Aphids, also called plant lice, are small (up to ¼ inch) soft-bodied insects that can infest most garden plants. Some aphids spend their entire lives on one type of plant; others infest different varieties and move from plant to plant throughout the season. Most gardeners can readily identify green aphids, but black, brown, yellow and gray aphids are also common.

How to Prevent Aphid Infestations

  1. Monitor your plants. Beginning early in the season, check your plants frequently for the presence of aphids, paying close attention to plants you've found aphids on before. Aphids are most active when temperatures are warm or hot and often cause the most damage to plants in late spring. Their favorite plants to infest are non-woody, blooming plants like zinnias, dahlias, cosmos, and asters.
  2. Check for ants. Ants like to “farm” aphids to collect the honeydew they produce. If you see a lot of ants hanging around your plants, it could be a sign that aphids are present
  3. Plant onions. Aphids dislike the smell produced by members of the onion family. Planting flowering onions, garlic, and chives throughout your garden can help discourage aphids.

### LISTED ENTRIES

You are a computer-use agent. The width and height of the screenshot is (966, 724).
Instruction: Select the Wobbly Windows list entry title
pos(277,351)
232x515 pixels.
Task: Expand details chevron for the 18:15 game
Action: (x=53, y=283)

### GIVEN PROBLEM 1
Decide whether each statement below agrees with the aphid passage, answering yes or no and quoting the deciding words: (a) Aphids are most active in cool weather. (b) Ants gather honeydew that aphids produce. (c) Aphids are drawn to the smell of onions.
### GIVEN PROBLEM 2
According to the aphid passage, which plants do aphids most like to infest?

### TASK SOLUTION 1
(a) No: "Aphids are most active when temperatures are warm or hot"
(b) Yes: "Ants like to “farm” aphids to collect the honeydew they produce."
(c) No: "Aphids dislike the smell produced by members of the onion family."

### TASK SOLUTION 2
Non-woody, blooming plants like zinnias, dahlias, cosmos, and asters.